Consegna.
Rispondi alle domande sull'intervista al gruppo Indar Gorri:
1. In che anno nasce Indar Gorri?
2. Quale significato dà il testo alla parola "abertzale"?
3. Qual è lo scopo finale delle misure contro cui il gruppo dichiara di lottare?

Potete parlarci un po' del vostro gruppo e darci qualche informazione sulla vostra storia?
Indar Gorri nasce nel 1987, il motivo è raggruppare la gente più combattiva dell'osasunismo per tifare e difendere i colori del nostro C.A.Osasuna, dalle curve del Sadar fino a qualsiasi angolo del pianeta. Nei primi anni il gruppo ottiene l'attenzione mediatica dovuta a diversi incidenti successi in diverse partite, contro il Real Madrid, Zaragoza... ecc. Ovviamente, come spesso diciamo noi, una curva è il riflesso indentitario delle strade e dei paesi che popolano la sua comunità, essendo la capitale di un popolo oppresso da stati imperialisti come il Francese e lo Spagnolo, la carica ideologica e militante dei nostri membri diventa il segno distintivo della nostra tifoseria. La base antifascista, abertzale (indipendentista) e GORRIA (rossa) è e sarà il nostro pilastro fondamentale fino alla fine dei nostri giorni.
Credete che le vostre posizioni politiche abbiano influito su questa operazione repressiva?
Certo, e non perché lo diciamo noi, ma perché così è stato constatato dagli stessi poliziotti nel contesto delle nostre detenzioni. Non possiamo dimenticare che le nostre detenzioni sono successe in una stagione calcistica e in un momento chiave, in cui Indar Gorri decide, dopo aver ricevuto diverse sanzioni e misure restrittive, di aprire un fronte di lotta per i diritti e le libertà del tifoso, entrando frontalmente in collisione, e consapevolmente, contro il macchinario repressivo condiviso tra la Liga de Futbol Profesional e il Gobierno de España. La lotta attiva che sviluppiamo dalla stagione scorsa, la pianificazione di azioni ben sviluppate, non solo ha disturbato i meccanismi repressivi, ma ha anche saputo congiungere la massa sociale di sinistra con i tantissimi soci e socie del Club. Abbiamo scelto decisamente di far fronte alla repressione e lottare per i nostri diritti, una lotta contro la censura e le misure arbitrarie, misure che hanno come scopo finale la disattivazione delle curve e l'alienazione del tifoso. Il fatto che noi, un gruppo di tifosi abertzali e antifascisti, abbiamo raggiunto grandi livelli di adesione in una massa sociale, smascherando la natura autoritaria di certi meccanismi che impattano brutalmente contro la nostra società, ha dato fastidio.

Dati forniti.

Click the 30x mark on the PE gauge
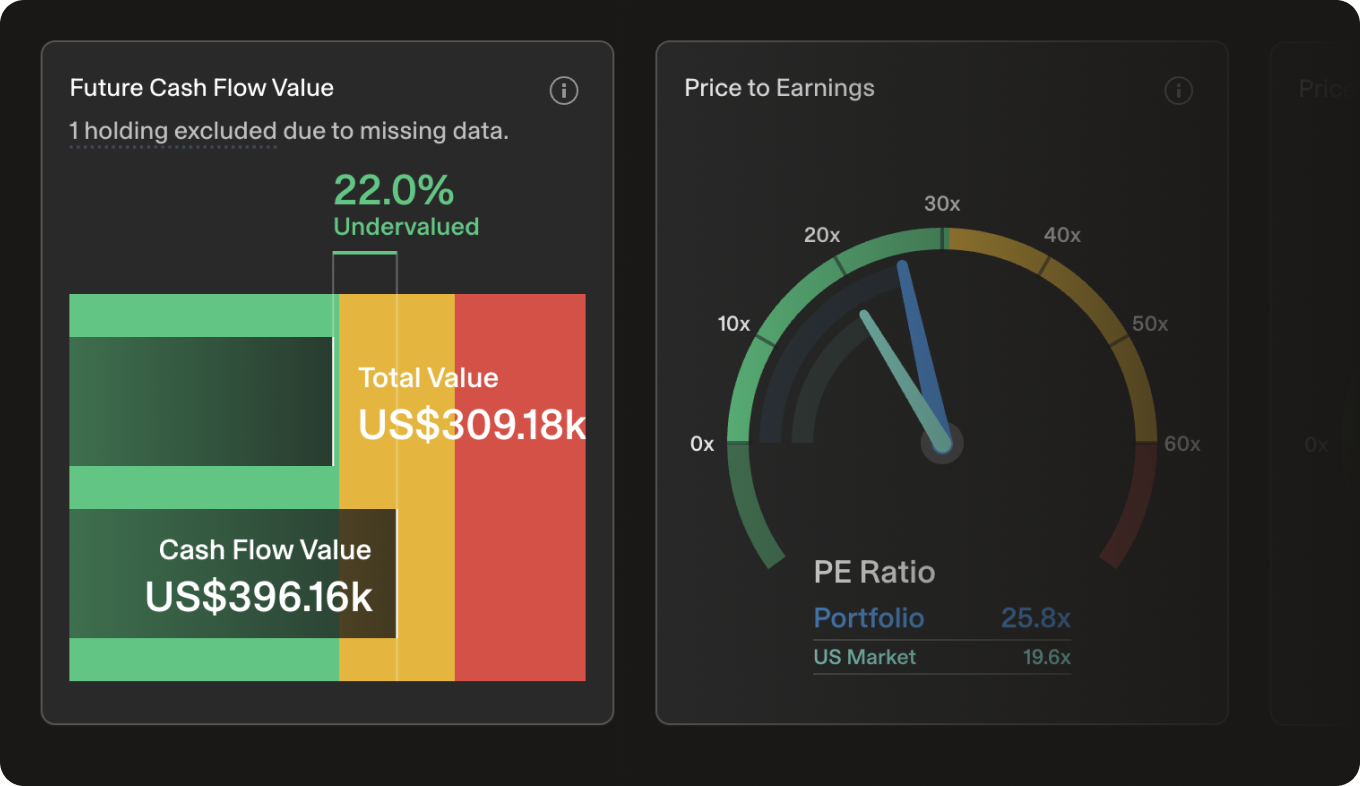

Soluzione.
1. Nel 1987.
2. Indipendentista.
3. La disattivazione delle curve e l'alienazione del tifoso.